VM-BHINet:Vision Mamba Bimanual Hand Interaction Network for 3D Interacting Hand Mesh Recovery From a Single RGB Image
Han Bi, Ge Yu, Yu He, Wenzhuo Liu, Zijie Zheng
TL;DR
The paper tackles robust 3D reconstruct ion of bimanual hand interactions from monocular RGB by introducing VM-BHINet, which integrates State Space Models (SSMs) into a Vision Mamba framework to capture dynamic inter-hand dependencies. The architecture comprises a ResNet-50 backbone, VM-IFEBlock for inter-hand feature fusion, Hand Joint Feature Extractor, Joint Vision Mamba Block, and a Dual Hand Parameter Regressor that outputs MANO pose/shape and 3D translation.

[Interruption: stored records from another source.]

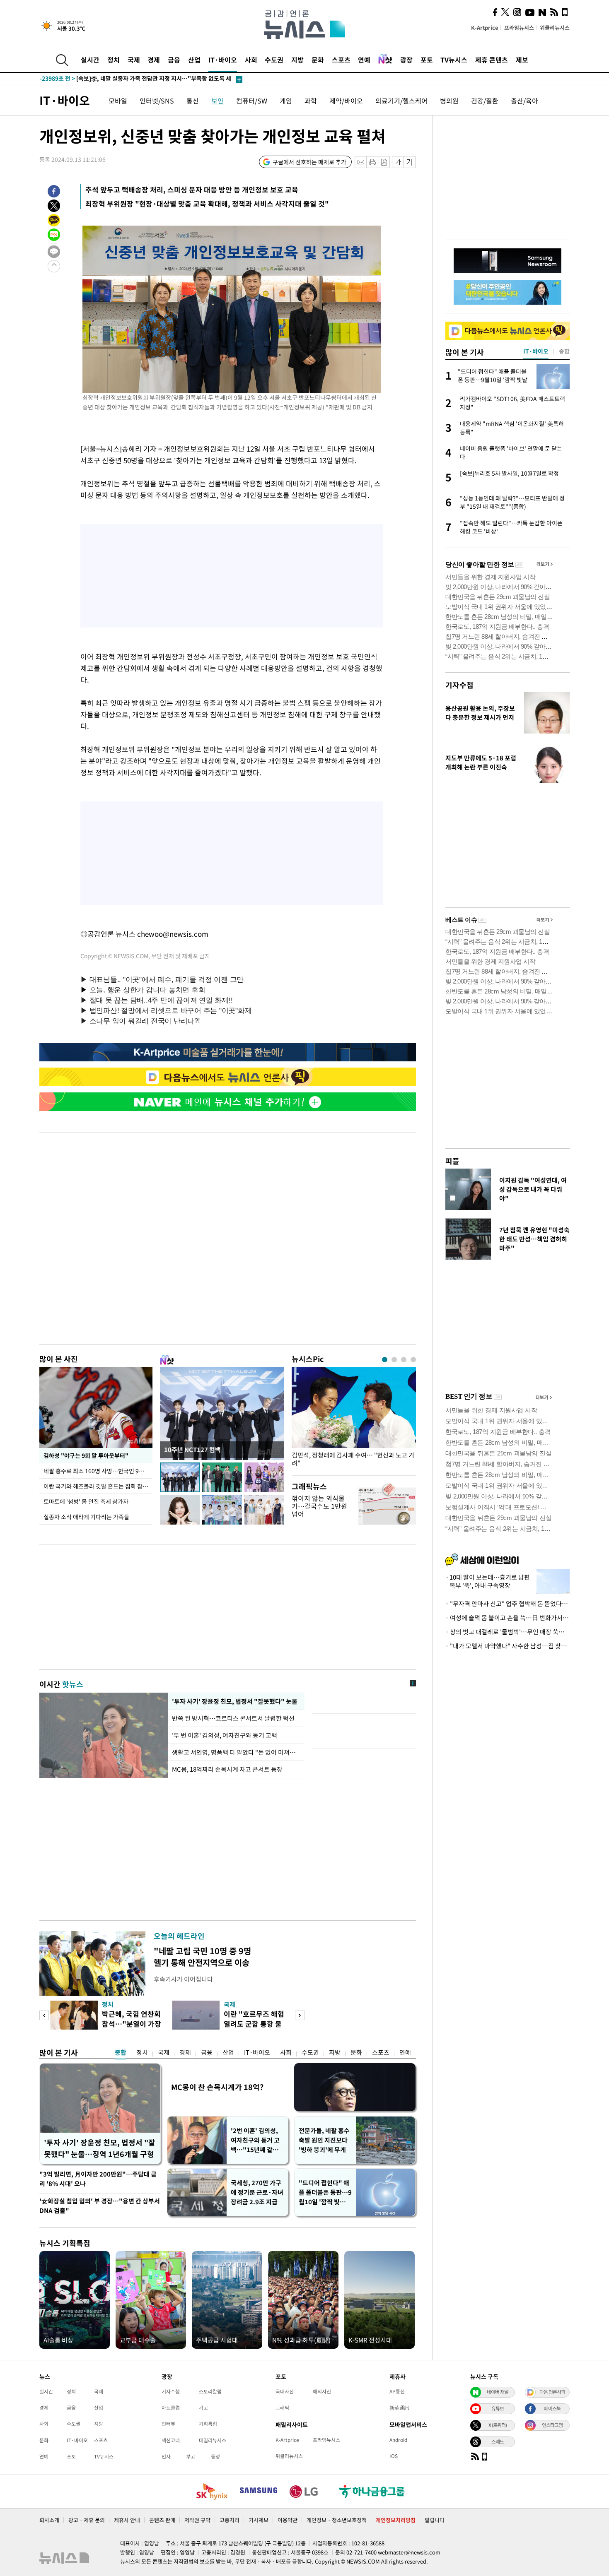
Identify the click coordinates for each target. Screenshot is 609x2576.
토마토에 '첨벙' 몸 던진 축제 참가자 (86, 1501)
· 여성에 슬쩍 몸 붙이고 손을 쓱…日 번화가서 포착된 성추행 (507, 1618)
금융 (174, 60)
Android (398, 2440)
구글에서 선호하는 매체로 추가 (309, 162)
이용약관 (287, 2520)
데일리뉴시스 (212, 2440)
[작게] (398, 162)
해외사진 (322, 2391)
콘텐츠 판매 (162, 2520)
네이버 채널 (497, 2392)
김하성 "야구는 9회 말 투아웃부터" (86, 1455)
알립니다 (435, 2520)
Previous (44, 2015)
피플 (452, 1161)
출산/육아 (524, 101)
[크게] (410, 162)
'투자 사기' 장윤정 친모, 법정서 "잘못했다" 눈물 (233, 1701)
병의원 (449, 101)
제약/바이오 (346, 101)
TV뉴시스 (453, 60)
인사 (166, 2456)
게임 (286, 101)
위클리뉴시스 (555, 27)
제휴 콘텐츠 (491, 60)
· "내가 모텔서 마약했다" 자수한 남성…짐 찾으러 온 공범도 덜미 (507, 1646)
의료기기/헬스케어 (401, 101)
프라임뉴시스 (519, 27)
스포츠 (341, 60)
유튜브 (497, 2408)
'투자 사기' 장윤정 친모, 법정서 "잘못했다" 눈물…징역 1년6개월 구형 (99, 2148)
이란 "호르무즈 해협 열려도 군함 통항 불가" (254, 2023)
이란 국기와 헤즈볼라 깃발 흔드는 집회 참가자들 (98, 1486)
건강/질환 (484, 101)
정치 (113, 60)
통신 (192, 101)
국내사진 (285, 2391)
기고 (203, 2407)
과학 (310, 101)
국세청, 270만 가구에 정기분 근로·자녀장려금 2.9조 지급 (257, 2192)
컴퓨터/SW (251, 101)
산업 (194, 60)
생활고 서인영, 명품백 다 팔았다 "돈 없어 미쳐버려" (236, 1752)
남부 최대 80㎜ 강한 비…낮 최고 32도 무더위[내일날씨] (125, 79)
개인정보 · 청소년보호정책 (337, 2520)
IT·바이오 (222, 60)
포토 (426, 60)
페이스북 (552, 2408)
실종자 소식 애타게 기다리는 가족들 (86, 1517)
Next (299, 2015)
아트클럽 (171, 2407)
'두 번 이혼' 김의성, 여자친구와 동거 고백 (224, 1735)
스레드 (497, 2441)
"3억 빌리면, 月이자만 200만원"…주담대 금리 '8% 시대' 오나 (98, 2179)
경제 (153, 60)
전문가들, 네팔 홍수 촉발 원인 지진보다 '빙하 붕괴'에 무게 (324, 2140)
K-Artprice (484, 27)
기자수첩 (459, 684)
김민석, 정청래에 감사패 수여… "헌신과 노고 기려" (353, 1459)
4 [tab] (413, 1359)
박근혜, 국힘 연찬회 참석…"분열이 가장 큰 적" (131, 2023)
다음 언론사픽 (552, 2392)
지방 (297, 60)
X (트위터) (497, 2425)
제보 (522, 60)
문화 (318, 60)
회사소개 (49, 2520)
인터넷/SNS (157, 101)
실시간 (90, 60)
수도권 (274, 60)
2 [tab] (394, 1359)
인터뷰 (168, 2423)
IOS (393, 2456)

Key contributions include the first use of SSMs in 3D interacting hand reconstruction and a demonstrated 2–3% reduction in MPJPE/MPVPE on InterHand2.6M, along with competitive results on HIC and significantly fewer parameters and FLOPs. The approach offers a practical, accurate, and efficient solution for real-time 3D hand mesh recovery in challenging bimanual scenes, with potential impact on AR/VR and HCI applications.
Abstract
Understanding bimanual hand interactions is essential for realistic 3D pose and shape reconstruction. However, existing methods struggle with occlusions, ambiguous appearances, and computational inefficiencies. To address these challenges, we propose Vision Mamba Bimanual Hand Interaction Network (VM-BHINet), introducing state space models (SSMs) into hand reconstruction to enhance interaction modeling while improving computational efficiency. The core component, Vision Mamba Interaction Feature Extraction Block (VM-IFEBlock), combines SSMs with local and global feature operations, enabling deep understanding of hand interactions. Experiments on the InterHand2.6M dataset show that VM-BHINet reduces Mean per-joint position error (MPJPE) and Mean per-vertex position error (MPVPE) by 2-3%, significantly surpassing state-of-the-art methods.